Intelligence Services Amendment Bill 2018

Purpose
This bill seeks to amend the Intelligence Services Act 2001 to:
• enable the minister to specify additional persons outside Australia who may be protected by an ASIS staff member or agent; and
• provide that an ASIS staff member or agent performing specified activities outside Australia will be able to use reasonable and necessary force in the performance of an ASIS function
Portfolio
Foreign Affairs
Introduced
House of Representatives on 29 November 2018
Bill status
Received Royal Assent on 10 December 2018

Use of force[27]

2.42 In Scrutiny Digest 15 of 2018 the committee requested the minister's advice as to:

• the circumstances in which it is envisaged that force, or the threat of force, might be used against a person to protect the 'operational security' of the Australian Secret Intelligence Service (ASIS) from interference by a foreign person or entity;

• the circumstances in which it is envisaged that pre-emptive force would be used to prevent, mitigate or remove risks; and

• the appropriateness of amending the bill to specify that pre-emptive force may only be used to address immediate risks or threats.[28]

Minister's response[29]

2.43 The minister advised:

The Committee has requested advice in relation to circumstances in which it is envisaged that force, or the threat of force, might be used against a person to protect the 'operational security' of the Australian Secret Intelligence Service from interference by a foreign person or entity, and in particular, the use of 'pre-emptive' force to address immediate risks or threats.

_Entries provided_
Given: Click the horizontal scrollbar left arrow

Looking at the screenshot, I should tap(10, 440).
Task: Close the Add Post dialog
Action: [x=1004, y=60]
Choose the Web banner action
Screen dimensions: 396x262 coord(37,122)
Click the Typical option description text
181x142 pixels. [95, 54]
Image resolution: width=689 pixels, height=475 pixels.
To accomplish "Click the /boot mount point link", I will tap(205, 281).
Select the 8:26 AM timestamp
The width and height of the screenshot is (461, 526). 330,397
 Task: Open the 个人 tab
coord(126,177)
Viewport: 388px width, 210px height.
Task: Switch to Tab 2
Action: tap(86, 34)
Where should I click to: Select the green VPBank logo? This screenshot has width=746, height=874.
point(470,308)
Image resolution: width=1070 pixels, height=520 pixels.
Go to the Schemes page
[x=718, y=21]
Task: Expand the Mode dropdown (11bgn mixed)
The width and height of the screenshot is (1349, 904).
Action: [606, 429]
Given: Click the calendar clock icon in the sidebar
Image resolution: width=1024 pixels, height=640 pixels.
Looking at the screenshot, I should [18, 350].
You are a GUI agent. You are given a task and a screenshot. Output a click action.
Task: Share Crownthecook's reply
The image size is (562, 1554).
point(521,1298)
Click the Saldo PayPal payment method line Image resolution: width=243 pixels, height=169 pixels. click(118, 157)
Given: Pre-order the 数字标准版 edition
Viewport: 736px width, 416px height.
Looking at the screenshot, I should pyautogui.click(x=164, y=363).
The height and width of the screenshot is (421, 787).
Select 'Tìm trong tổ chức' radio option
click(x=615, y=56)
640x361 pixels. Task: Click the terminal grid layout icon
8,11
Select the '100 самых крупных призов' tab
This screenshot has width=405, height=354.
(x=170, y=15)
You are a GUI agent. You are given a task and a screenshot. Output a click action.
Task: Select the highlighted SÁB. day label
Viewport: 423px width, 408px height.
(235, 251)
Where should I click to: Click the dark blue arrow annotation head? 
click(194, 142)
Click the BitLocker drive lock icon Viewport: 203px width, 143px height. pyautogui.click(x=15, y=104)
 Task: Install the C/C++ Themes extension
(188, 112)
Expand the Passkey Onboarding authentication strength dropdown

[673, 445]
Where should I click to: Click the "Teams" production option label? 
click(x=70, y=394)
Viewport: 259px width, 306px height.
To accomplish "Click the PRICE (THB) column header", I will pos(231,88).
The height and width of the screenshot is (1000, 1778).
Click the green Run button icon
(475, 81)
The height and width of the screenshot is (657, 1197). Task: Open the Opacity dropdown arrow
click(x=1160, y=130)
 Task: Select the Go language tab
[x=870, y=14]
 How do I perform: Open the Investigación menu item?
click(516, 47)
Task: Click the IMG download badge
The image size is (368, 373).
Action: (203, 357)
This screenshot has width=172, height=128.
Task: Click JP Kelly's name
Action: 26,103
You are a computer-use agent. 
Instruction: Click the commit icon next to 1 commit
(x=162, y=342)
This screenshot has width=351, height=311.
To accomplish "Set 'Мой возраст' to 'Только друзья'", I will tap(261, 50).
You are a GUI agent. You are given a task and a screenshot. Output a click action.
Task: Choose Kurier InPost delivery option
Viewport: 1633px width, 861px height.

_Instructions_
a. In the bill summary above, shorten the paragraph that begins "This bill seeks to amend" into a short list that keeps its main facts.
b. According to the bill summary, when did the bill receive Royal Assent?

_Answers by task_
a.
The bill amends the Intelligence Services Act 2001 so that:
- the minister can name more people outside Australia whom an ASIS staff member or agent may protect
- an ASIS staff member or agent doing specified activities outside Australia can use reasonable and necessary force while performing an ASIS function

b. On 10 December 2018.